Menurut saya, pembatasan penggunaan hp di sekolah sangat wajar. Sejak zaman dulu, tidak ada guru yang ingin jam pelajaran terganggu karena siswa dan siswinya menggunakan hp. Walaupun saat ini sudah berubah menjadi era digital, penggunaan hp juga harus tetap dibatasi dalam masa sekolah seorang anak.
Setiap lembaga sekolah, memiliki peraturan tersendiri mengenai penggunaan hp. Contoh saja, banyak pondok pesantren di Indonesia tidak mengizinkan siswa siswinya menggunakan perangkat digital di dalam sekolah. Hal ini agar anak bisa fokus belajar tanpa terganggu perangkat digital.
Kita belum mengetahui alasan jelas guru tersebut menyita hp pelaku pembakaran asrama. Bisa jadi, memang karena pelaku menggunakan hp di area sekolah atau saat dalam jam pelajaran.
Justru, ada baiknya pembatasan penggunaan hp. Anak jadi lebih fokus belajar dan tidak menyebabkan kecanduan perangkat digital. Kalian pasti sangat mengetahui, banyak hal negatif karena penggunaan hp dan media sosial berlebihan pada anak dalam masa sekolah.

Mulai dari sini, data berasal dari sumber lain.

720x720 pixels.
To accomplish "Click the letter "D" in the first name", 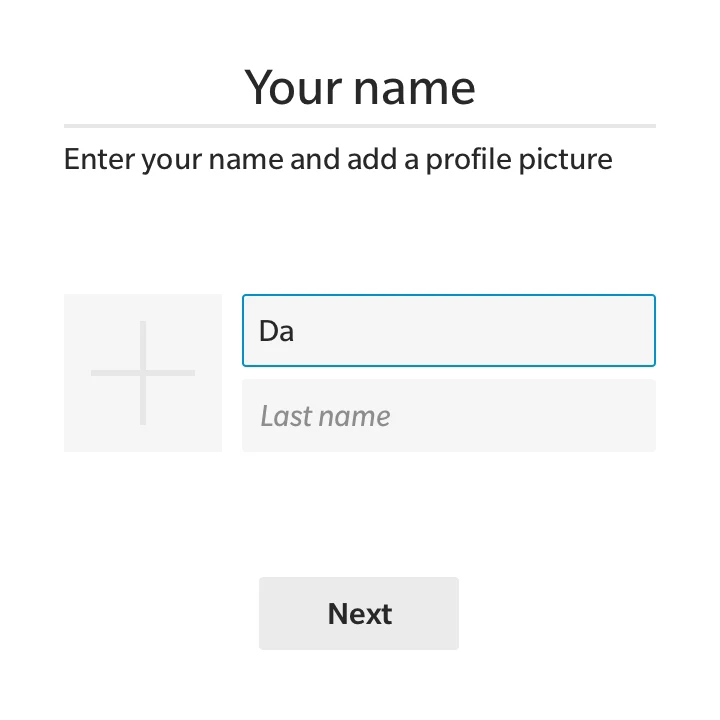I will coord(267,331).
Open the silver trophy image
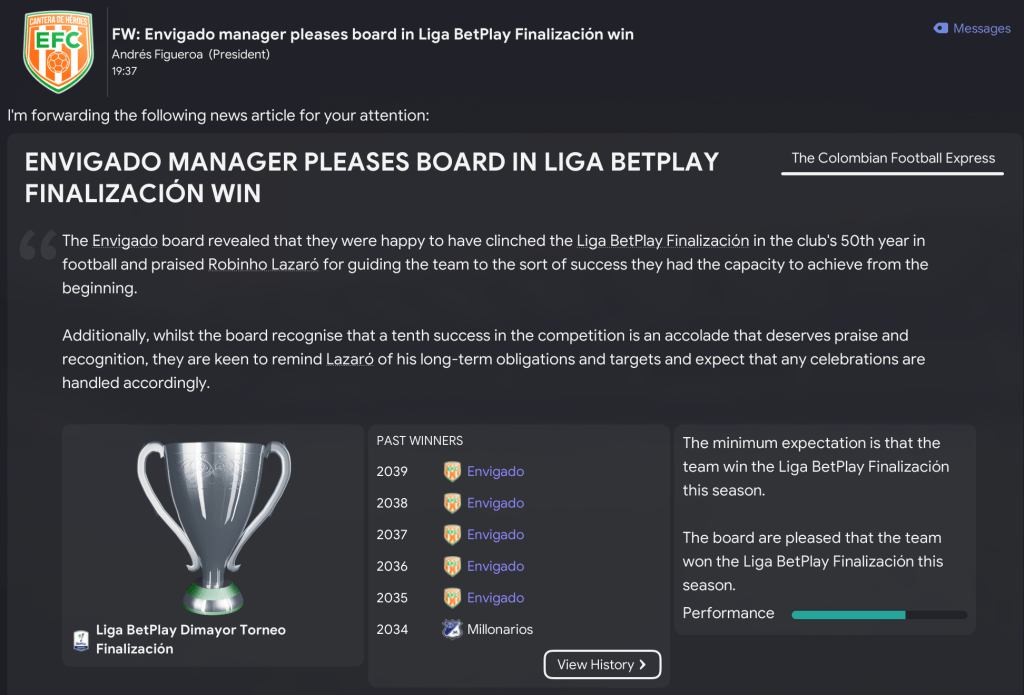 tap(213, 525)
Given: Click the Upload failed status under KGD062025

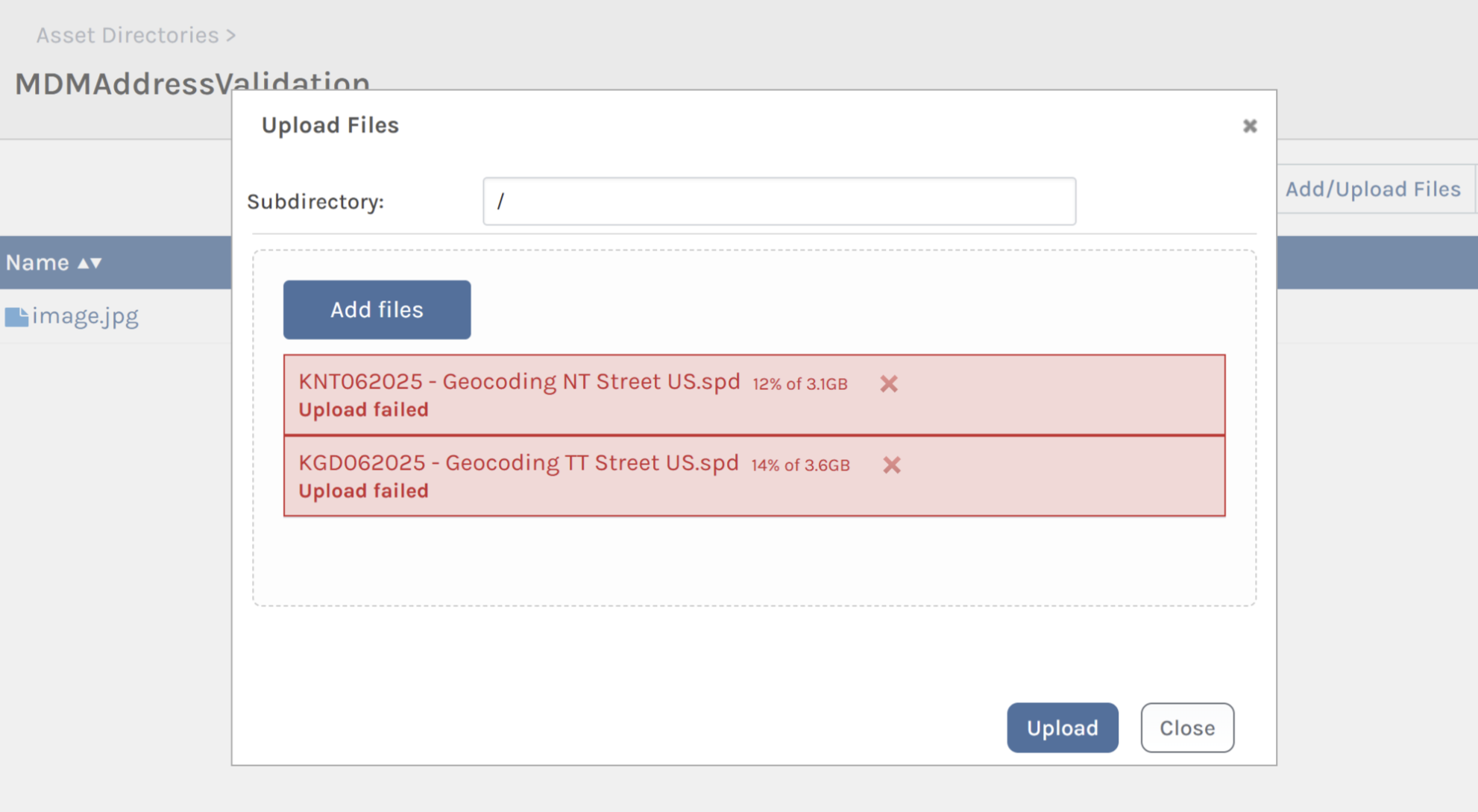Looking at the screenshot, I should (363, 491).
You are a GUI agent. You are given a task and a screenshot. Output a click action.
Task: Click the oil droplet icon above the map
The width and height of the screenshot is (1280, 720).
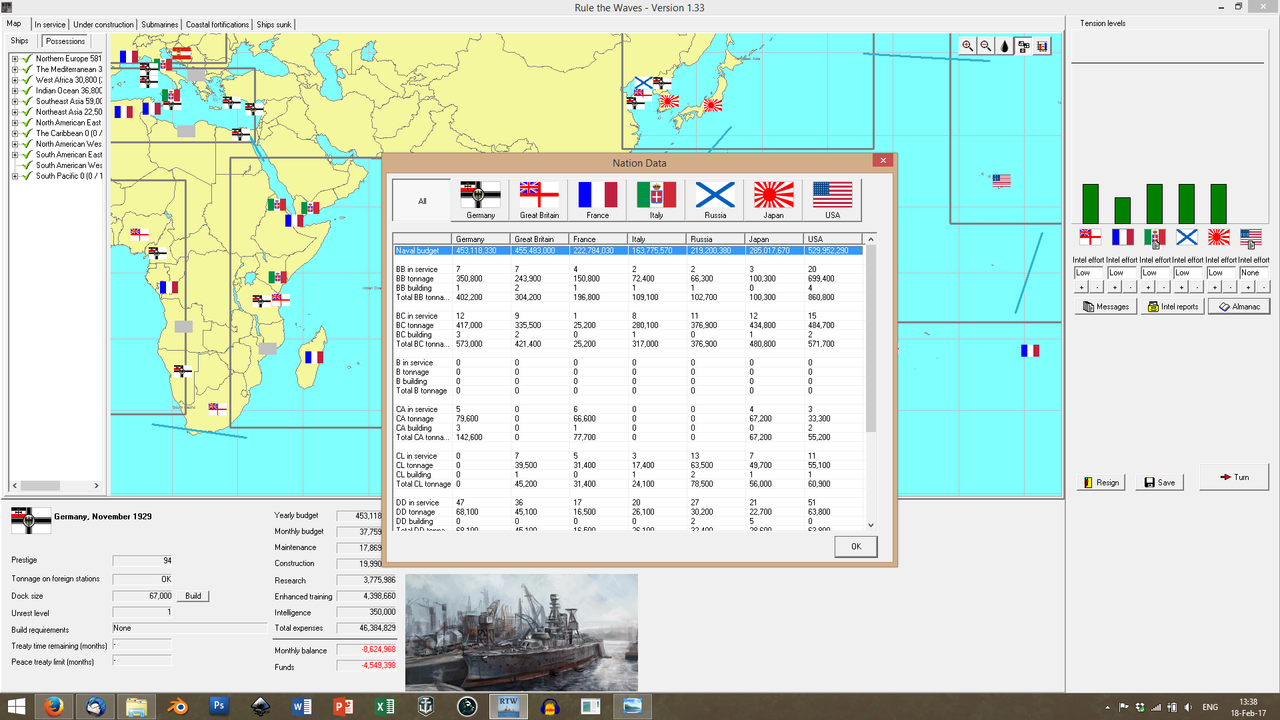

Pentingnya mengajarkan pengendalian emosi sejak dini
Peristiwa pembakaran yang dilakukan oleh seorang siswi di atas, mengingatkan kita sebagai orangtua agar lebih perhatian pada anak. Pentingnya orangtua mengajarkan pengendalian emosi sejak dini pada seorang anak.
Pengendalian emosi bisa membantu anak memahami diri sendiri dan lingkungannya. Sehingga, terhindar dari keinginan di luar nalar seperti yang telah terjadi dalam pemberitaan tersebut.
Semua orang pasti pernah merasakan, bagaimana emosi memakan diri sendiri. Sehingga sulit untuk berpikir jernih saat sedang dalam kondisi emosi. Kita saja yang sudah dewasa, masih terus belajar mengendalikan emosi.
Apalagi seorang anak, yang tidak mengetahui apa itu emosi. Bagaimana bisa ia mengendalikan emosi yang sedang terjadi pada dirinya? Inilah alasan orangtua harus mengenalkan anak pada istilah emosi, dan mengajarkan pengendalian emosi sejak dini pada seorang anak.